Furthermore, if the “comprehensive analysis report” indicates that there might be risks to a number of sensitive sectors, such as “public communication and information services, energy, transportation, water projects, finance, public services, e-government, national defense science and technology, or other important industries and fields,” the report must be submitted to respective sectoral regulators first.
Finally, if the “comprehensive analysis report” covers nationwide, cross-region or cross-industry cybersecurity threat information, the report must be submitted to the CAC and the Ministry of Public Security before it can be published (Article 6).
Note that, as clarified in a Q&A published on the CAC’s website (available here), the reporting obligation is not a form of administrative approval, and as long as the reports are submitted to the respective regulators, it is unlikely the entity or individual will need to wait for the approval from the regulator.

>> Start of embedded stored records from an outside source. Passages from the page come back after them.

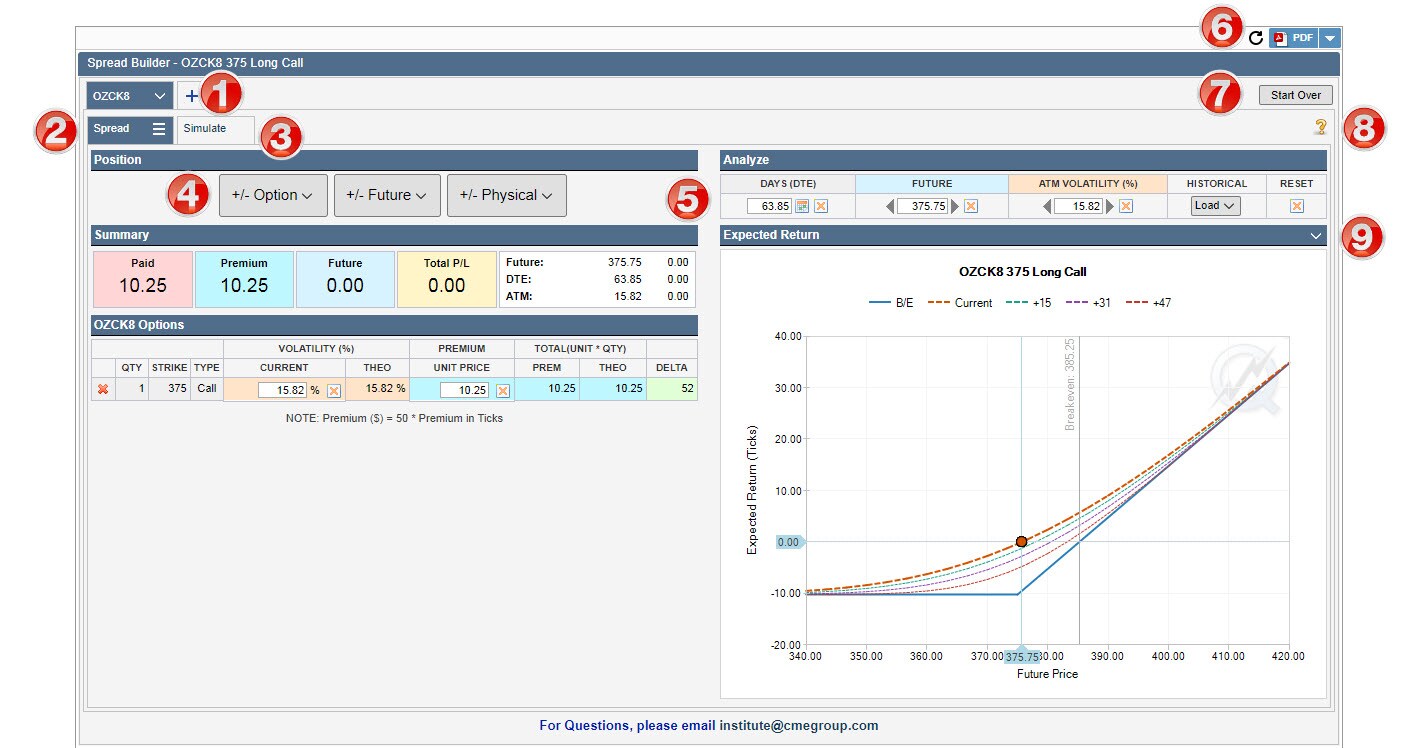Open the calendar picker for Days (DTE)

[802, 206]
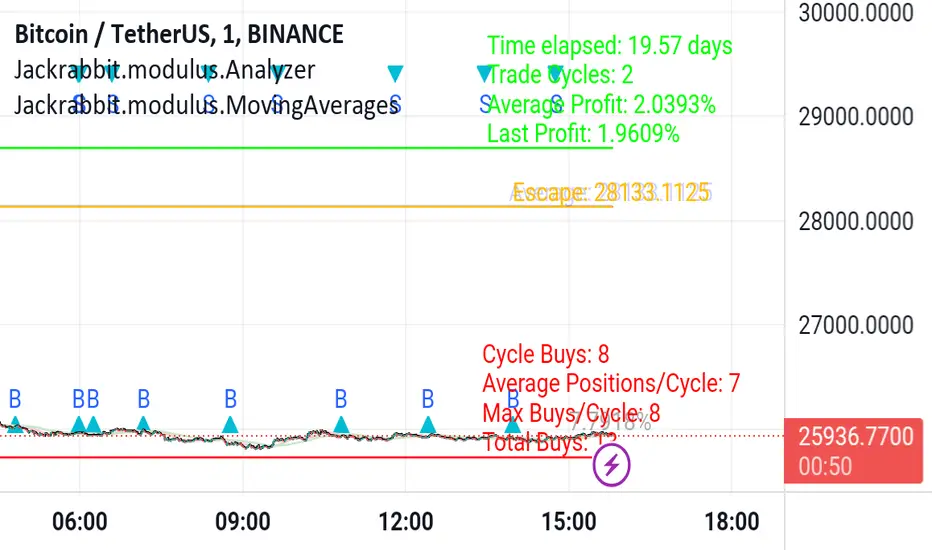Image resolution: width=932 pixels, height=550 pixels.
Task: Click the sell triangle left of Trade Cycles
Action: pos(485,73)
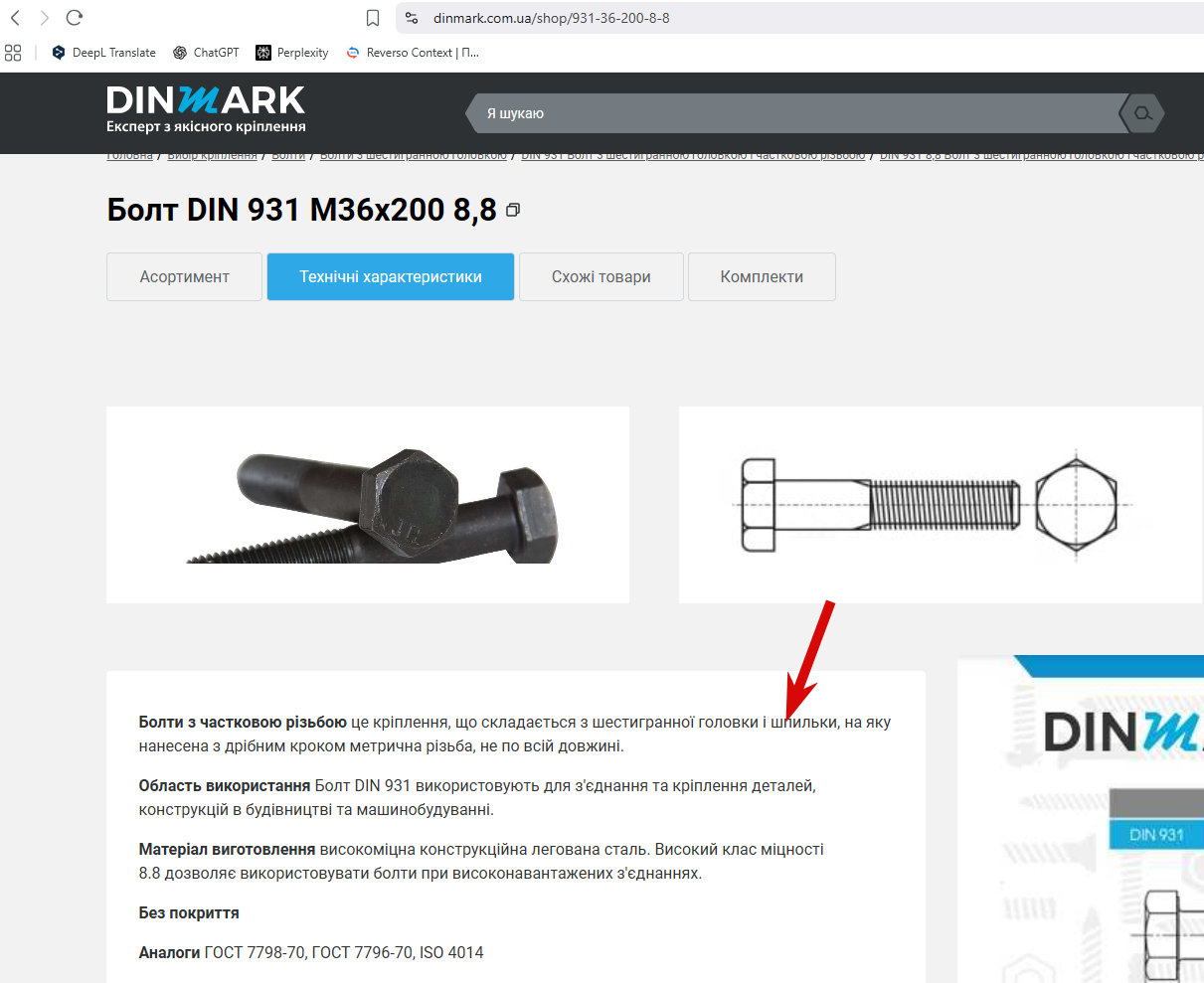Click the bolt product photo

Prior Approval from the Operator of the Network and Information System
If any entities or individuals plan to publish the risks or vulnerabilities of specific network and information systems operated by a “network operator,” they must obtain prior written approval from such an operator, unless (Article 8):
- Relevant risks or vulnerabilities have been mitigated or fixed; or
- Entities or individuals planning to publish cybersecurity threat information have submitted a report to the CAC, telecom regulator, PSB or relevant sectoral regulator 30 days prior to the publication.
Obligations on Operators of Publication Platforms
If any cybersecurity threat information published on a platform is in violation of the requirements described above, the operator of such platforms must cease the publication immediately after being notified by regulators or users, or otherwise becoming aware of such violation. Platform operators must also take mitigating measures, such as preventing the dissemination of such information and keeping relevant records, and report to the local CAC and PSB at the municipal level (Article 9). This requirement applies to the following types of “platform” operators:
- Newspapers, television channels and other publications;
- Websites, online forum, blogs, public accounts on social media, instant messaging tools, live streaming platforms, online audio or video platforms, mobile applications and shared internet storage space or cloud storage;
- Conferences, forums or seminars open to the public; and
- Cybersecurity competitions.
Prohibitions on Publishing Certain Threat Information
According to Article 4 of the Draft Measures, published cybersecurity threat information may not include the following information:
- The source code or development methods of a computer virus or malicious software (e.g., trojanware or ransomware);
- Descriptions of software and tools that are specifically used to (1) conduct cyber intrusions, (2) disturb the normal functions of a network, (3) destroy network protection measures, or (4) steal network data;
- Details that can be used to replicate cyberattacks or cyber intrusions;
- Data that is compromised from a specific data breach incident;
- Network planning and design, network topology structure, assets information, software source code, properties of network units or equipment (e.g., types, settings and software); or
- Cybersecurity risk assessment reports, testing and certification reports, security protection strategies and plan of specific network and information systems.
Furthermore, given that only government agencies have the authority to publish “cybersecurity warnings,” any entities or individuals who publish cybersecurity threat information are not allowed to label information as a “Warning” in the titles of published posts or articles (Article 7). Entities and individuals may publish “risks alerts” or “threats information” to notify the public of existing or potential cybersecurity threats.